I bet the employment list goes off of full time employees.

----------


## Pete

> If Walmart and WM Neighborhood Markets has 30 stores in the OKC area, how do they avoid being on this list?  What is the average employment footprint of a Walmart, WN Neighborhood Market or Walmart Supercenter?


Great question!

According to W-M, super centers employ 300 and neighborhood markets about 100.

Even if many of those jobs are part-time -- and I'd bet most of them aren't -- seems like they would make this list easily.

----------


## SOONER8693

Moore Public Schools employs over 2300 people.

----------


## Pete

> Moore Public Schools employs over 2300 people.


Yes, seems strange none of the school districts are shown here.

Could they be included as state employees?

----------


## Spartan

Yeah there are some irregularities with this list..

----------


## Mr. Cotter

> Yes, seems strange none of the school districts are shown here.
> 
> Could they be included as state employees?

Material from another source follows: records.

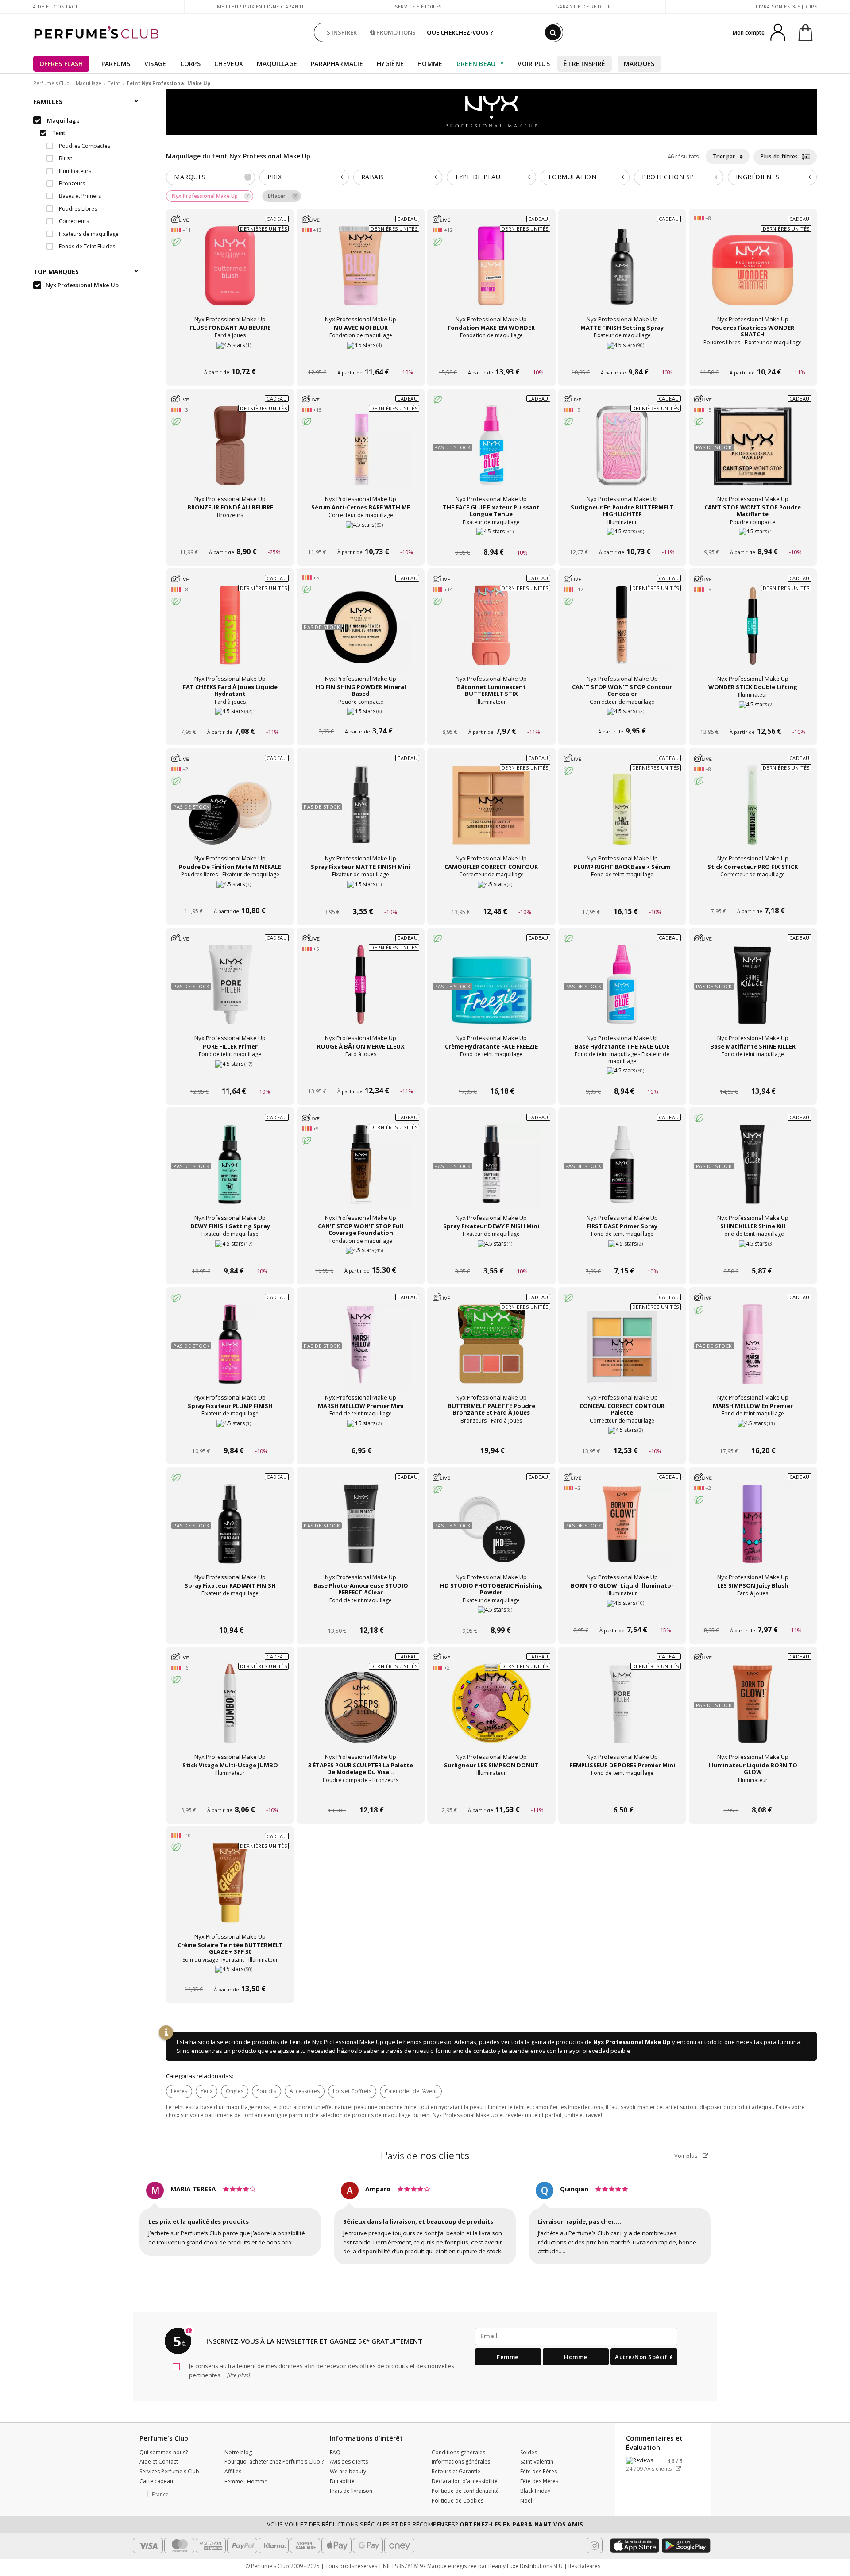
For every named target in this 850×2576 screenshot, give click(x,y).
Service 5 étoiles (418, 6)
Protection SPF (670, 177)
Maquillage (277, 63)
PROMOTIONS (395, 32)
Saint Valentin (536, 2461)
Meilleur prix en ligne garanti (260, 6)
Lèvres (179, 2091)
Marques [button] (212, 177)
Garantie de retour (583, 6)
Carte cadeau (156, 2481)
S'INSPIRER (342, 32)
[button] (175, 2494)
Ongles (234, 2091)
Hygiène (390, 63)
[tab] (210, 177)
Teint (114, 83)
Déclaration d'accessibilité (465, 2481)
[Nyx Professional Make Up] (491, 112)
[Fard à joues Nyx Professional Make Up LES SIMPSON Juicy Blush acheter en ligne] (752, 1613)
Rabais (372, 177)
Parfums (116, 63)
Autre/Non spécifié (644, 2357)
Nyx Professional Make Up (632, 2042)
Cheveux (228, 63)
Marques (639, 63)
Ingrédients (758, 177)
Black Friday (535, 2491)
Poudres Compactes (84, 146)
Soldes (528, 2452)
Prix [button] (274, 177)
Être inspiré (585, 63)
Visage (155, 63)
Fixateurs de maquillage (88, 234)
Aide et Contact (55, 6)
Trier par (724, 156)
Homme (430, 63)
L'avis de (425, 2155)
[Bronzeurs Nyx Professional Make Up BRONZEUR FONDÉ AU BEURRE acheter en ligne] (230, 535)
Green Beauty (480, 63)
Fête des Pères (538, 2471)
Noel (526, 2500)
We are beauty (348, 2471)
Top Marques (56, 271)
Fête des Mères (539, 2481)
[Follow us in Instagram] (595, 2545)
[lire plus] (238, 2375)
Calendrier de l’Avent (411, 2091)
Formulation (573, 177)
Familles (47, 101)
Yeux (206, 2091)
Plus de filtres (780, 156)
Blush (65, 158)
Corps (190, 63)
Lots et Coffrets (352, 2091)
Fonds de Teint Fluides (86, 247)
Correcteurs (73, 221)
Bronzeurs (71, 184)
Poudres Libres (77, 209)
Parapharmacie (337, 63)
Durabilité (342, 2481)
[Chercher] (553, 32)
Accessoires (305, 2091)
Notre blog (238, 2452)
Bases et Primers (79, 196)
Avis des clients (349, 2461)
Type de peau (477, 177)
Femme (508, 2357)
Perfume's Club (51, 83)
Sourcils (266, 2091)
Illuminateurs (74, 171)
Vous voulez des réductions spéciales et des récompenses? (425, 2524)
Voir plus (686, 2156)
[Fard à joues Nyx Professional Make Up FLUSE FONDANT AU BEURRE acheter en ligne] (230, 356)
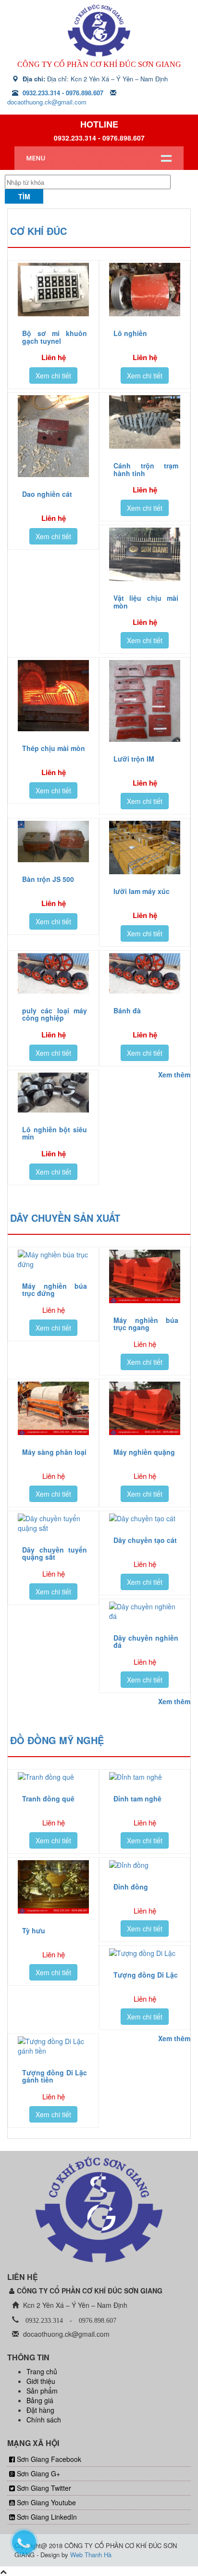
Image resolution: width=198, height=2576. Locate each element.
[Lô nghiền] (145, 289)
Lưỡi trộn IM (133, 759)
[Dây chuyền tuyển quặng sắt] (53, 1523)
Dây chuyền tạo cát (145, 1540)
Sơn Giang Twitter (44, 2488)
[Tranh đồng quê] (53, 1777)
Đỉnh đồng (130, 1886)
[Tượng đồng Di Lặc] (145, 1953)
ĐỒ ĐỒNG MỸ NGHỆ (57, 1740)
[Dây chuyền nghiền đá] (145, 1611)
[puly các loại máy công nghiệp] (53, 973)
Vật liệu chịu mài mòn (145, 601)
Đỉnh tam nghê (137, 1798)
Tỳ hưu (33, 1930)
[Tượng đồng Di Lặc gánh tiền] (53, 2046)
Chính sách (43, 2419)
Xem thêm (174, 1074)
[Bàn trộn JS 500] (53, 841)
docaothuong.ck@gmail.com (47, 101)
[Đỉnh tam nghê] (145, 1777)
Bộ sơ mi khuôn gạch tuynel (54, 336)
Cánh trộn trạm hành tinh (145, 469)
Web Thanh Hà (90, 2554)
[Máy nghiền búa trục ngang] (145, 1276)
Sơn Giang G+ (38, 2473)
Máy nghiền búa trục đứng (54, 1289)
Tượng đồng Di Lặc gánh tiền (54, 2076)
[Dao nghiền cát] (53, 436)
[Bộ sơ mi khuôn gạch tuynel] (53, 289)
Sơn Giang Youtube (46, 2502)
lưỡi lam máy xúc (141, 891)
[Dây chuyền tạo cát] (145, 1518)
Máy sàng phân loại (54, 1452)
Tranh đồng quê (48, 1798)
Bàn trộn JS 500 (48, 879)
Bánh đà (127, 1010)
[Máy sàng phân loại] (53, 1408)
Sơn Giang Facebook (49, 2459)
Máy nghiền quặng (144, 1452)
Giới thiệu (40, 2381)
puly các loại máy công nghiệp (54, 1014)
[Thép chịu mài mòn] (53, 696)
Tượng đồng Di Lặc (145, 1975)
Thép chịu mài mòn (53, 748)
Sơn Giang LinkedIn (47, 2517)
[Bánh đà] (145, 973)
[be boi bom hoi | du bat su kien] (99, 30)
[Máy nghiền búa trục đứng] (53, 1259)
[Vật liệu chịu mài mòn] (145, 554)
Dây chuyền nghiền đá (145, 1641)
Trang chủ (41, 2371)
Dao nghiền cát (47, 494)
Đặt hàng (40, 2410)
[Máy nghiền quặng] (145, 1408)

That would be my guess.  OKCPS employs 2300 according to the ever-accurate Wikipedia.  That seems about right though - with 55 elementary schools, averaging 30 full time employees, OKCPS elementary schools on their own would make this list.

----------


## Snowman

> Yes, seems strange none of the school districts are shown here.
> 
> Could they be included as state employees?


I would expect them placed in the various city government numbers before the state numbers

----------


## Bellaboo

> I would expect them placed in the various city government numbers before the state numbers


School teachers are considered state employees. State retirement and so on...

----------


## SoonerDave

I think that Boeing facility way over by Tinker is running something over 1,300-1,400 employees now? And growing, I think?

----------


## Just the facts

> Great question!
> 
> According to W-M, super centers employ 300 and neighborhood markets about 100.
> 
> Even if many of those jobs are part-time -- and I'd bet most of them aren't -- seems like they would make this list easily.


You have to be careful when discussing walmart employment numbers.  The 300 figure is used a lot by Walmart but that is only when they first open the store.  After the store has been open people quit and they aren't replaced.  A supercenter that has been open for a year only employs about 150 people.

----------


## Pete

But even if they only employ 150 at the super centers, there are 11 (!) in the metro area, so that's well more than a thousand employees not even counting the neighborhood markets or Sam's Clubs.

----------


## Just the facts

Maybe Walmart chooses not to report their numbers to whomever the source is for the list.  Getting employment numbers can be hard because Walmart (and I am sure other companies) sell their 300 count as the basis for a lot of local incentives around the country.  If it was widely spread that the real number was 1/2 that it could cause problems for them.

----------


## Spartan

Simply put, I don't think it looks good for a major metro to have Walmart as one of its top employers. 

Also consider that the majority of Walmart employees are on public assistance because the corporation pays a national average of $8.81/hour (certainly lower in Oklahoma).

It's ugly.

----------


## ThomPaine

If they're going to include both full and part-time employees, the Oklahoma National Guard has over 10,000 statewide, about half that in the metro.  Of that number, somewhere around 1500 or so full- time statewide.

----------


## Mel

> Does the State of Oklahoma employment numbers mean OKC metro - or the entire state?  Honestly, I don't believe it employs nearly as many as Tinker in the OKC metro.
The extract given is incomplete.